Lausanne, ville de journaux. Quand je leur lis des Contes lausannois de Marcel Raoux, même si c’est plutôt la génération de leurs propres parents, la géographie leur parle. Depuis les toits et les balcons à véranda de l’avenue de Morges, en pleine ville, ils peuvent voir jour après jour la cité se métamorphoser. Sur les questions d’urbanisme ancien, ils sont incollables.
Et puis un quart d’heure plus tard, j’avais enfilé ma chemise noire satinée et je croonais What a wonderful world à la clarinette, un étage au-dessus, pour égayer la Saint-Valentin d’une quinzaine de couples de la Fondation. Je vois encore Lucette, maintenant, quand je ferme les yeux. J’apprends à faire la part des choses. On est tous un peu schizos, ici.

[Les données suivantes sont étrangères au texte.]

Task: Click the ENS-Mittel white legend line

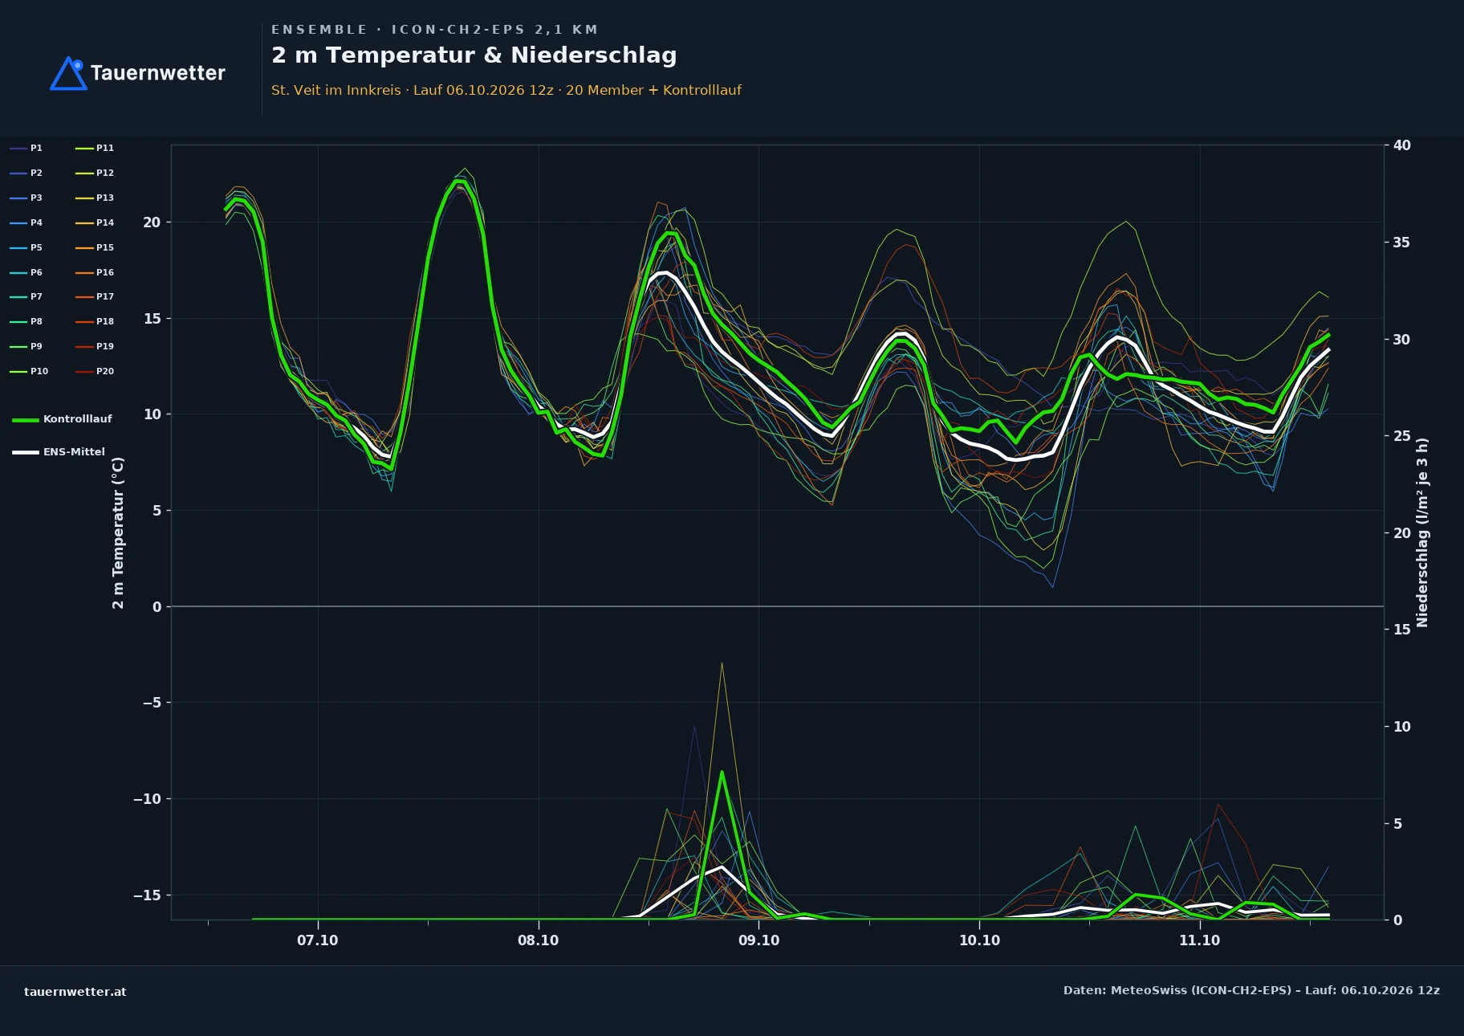Action: 26,452
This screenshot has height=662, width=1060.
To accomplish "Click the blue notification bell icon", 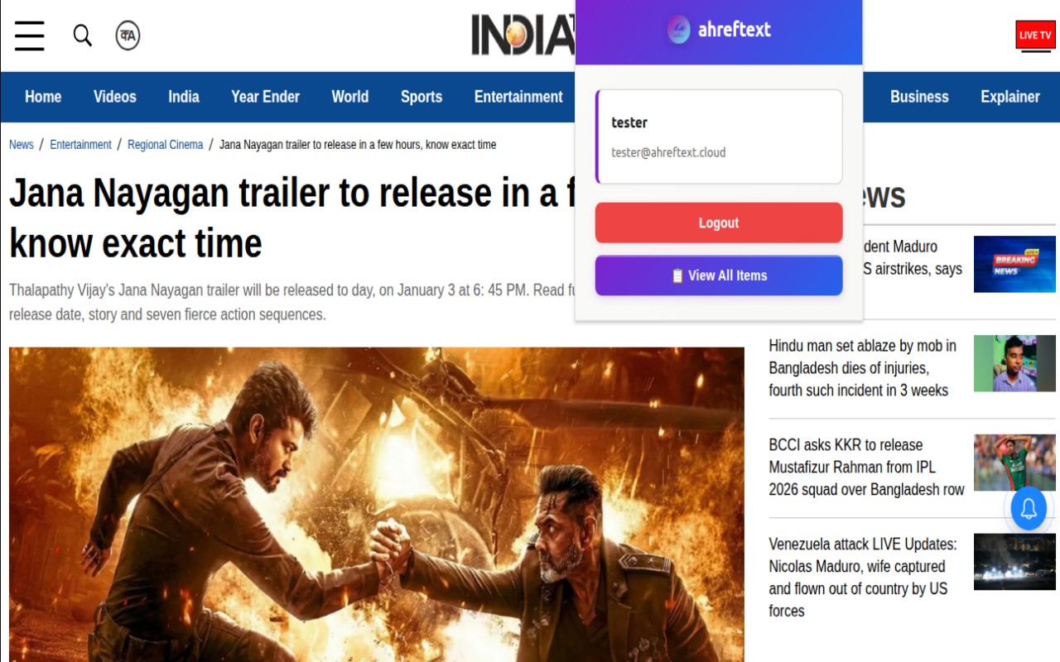I will pos(1029,509).
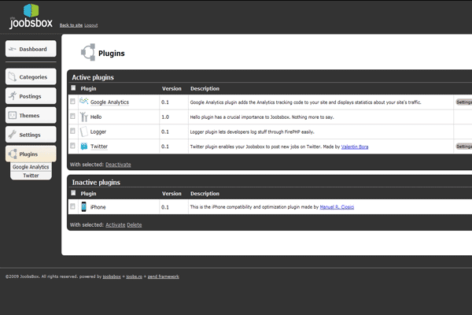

Tu y penses, toi, à ta mort ? Tu y songes, à ta vieillesse, celle qui te tiendra éloignée de tes chemins de traverses, de ton isba, de tes promenades avec Snoopy, de ta Jazz, des rayons les plus élevés de tes étagères remplies de pavés ? Tu te vois comment, toi, en petit vieux ? Et ta bonne amie ? Moi, je te jure, je n’y ai jamais autant pensé. C’est un miroir tendu, un brise-glace silencieux, Sisyphe assis sur son caillou version Rodin, ce service civil. Le soir je rentre en bus jusqu’à Bellevaux, le monde me semble étrange, grouillant, bruyant, et il me faut plusieurs heures pour réussir à me plonger dans quelque chose d’absorbant. Parfois c’est paralysant. Parfois c’est grisant. La vieillesse, la mort, la vie, l’altérité à soi, ce sont des pierres au fond de mon ventre. Je n’y ai jamais autant pensé. Et puis je n’ai jamais, non plus, compris autant.

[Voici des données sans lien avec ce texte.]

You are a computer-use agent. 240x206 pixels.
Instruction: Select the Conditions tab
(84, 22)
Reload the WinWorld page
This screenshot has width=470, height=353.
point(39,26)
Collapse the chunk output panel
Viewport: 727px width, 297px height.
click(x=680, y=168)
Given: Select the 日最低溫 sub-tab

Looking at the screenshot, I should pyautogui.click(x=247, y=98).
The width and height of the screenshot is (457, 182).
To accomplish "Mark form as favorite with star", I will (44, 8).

On s’habitue à tout. Ça me fout les boules, d’un côté. Il y a des jours où je peux me tordre de rire avec les infirmières parce que Francine a uriné partout dans sa chambre, ou dire d’un air détaché, avec un collègue, que « Monsieur Rochat a bien baissé » et que ça ne m’étonnerait pas qu’on ait « bientôt une chambre de libre »…
Et puis, en même temps, je continue à découvrir. A propos de moi, des autres, de toute cette drôle de ronde, des danses des morts peintes sur les murs jaunes des églises anciennes de Slovénie, de l’attachement, du détachement, de la cruauté, de la beauté, du souvenir, de l’écriture. Il n’y a plus de vide entre les dalles. Ma sœur vient de m’annoncer qu’elle attend un gamin.

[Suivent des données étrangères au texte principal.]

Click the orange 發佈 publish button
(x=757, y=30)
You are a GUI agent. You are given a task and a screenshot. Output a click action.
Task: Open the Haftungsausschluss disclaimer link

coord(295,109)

À chaque fois que je trouve ma tâche compliquée, je pense à Marie-Louise, cher Jean-Louis, et je tente de l’imaginer, à cinq ans, à dix ans, à mon âge, à trente ans, à cinquante ans, à la retraite, à ton âge, sur la table de Lucette. Je n’y arrive pas. Jamais. Marie-Louise est à la fois cette vieille dame vulnérable et isolée, et cette très petite fille inquiète qui appelle sa maman. Elle ne peut pas être autre chose. Il n’y a rien d’autre à dire.
Tu vois, j’aurais voulu te parler de tout ce qui m’arrive de « concret » depuis 5 mois. Un bouquin qui fait des échos, des projets qui aboutissent, l’AJAR, des jobs qui se profilent. Des choix assumés, des livres lus, même des livres vendus. Je mène une vie fragmentée puisque je n’ai renoncé à presque rien de mes activités d’« avant » pendant ce service obligatoire qui m’occupe pourtant de 8h à 18h – j’ai renoncé à une partie de mon sommeil et de ma vie sociale, c’est vrai, et mon rythme s’est ralenti.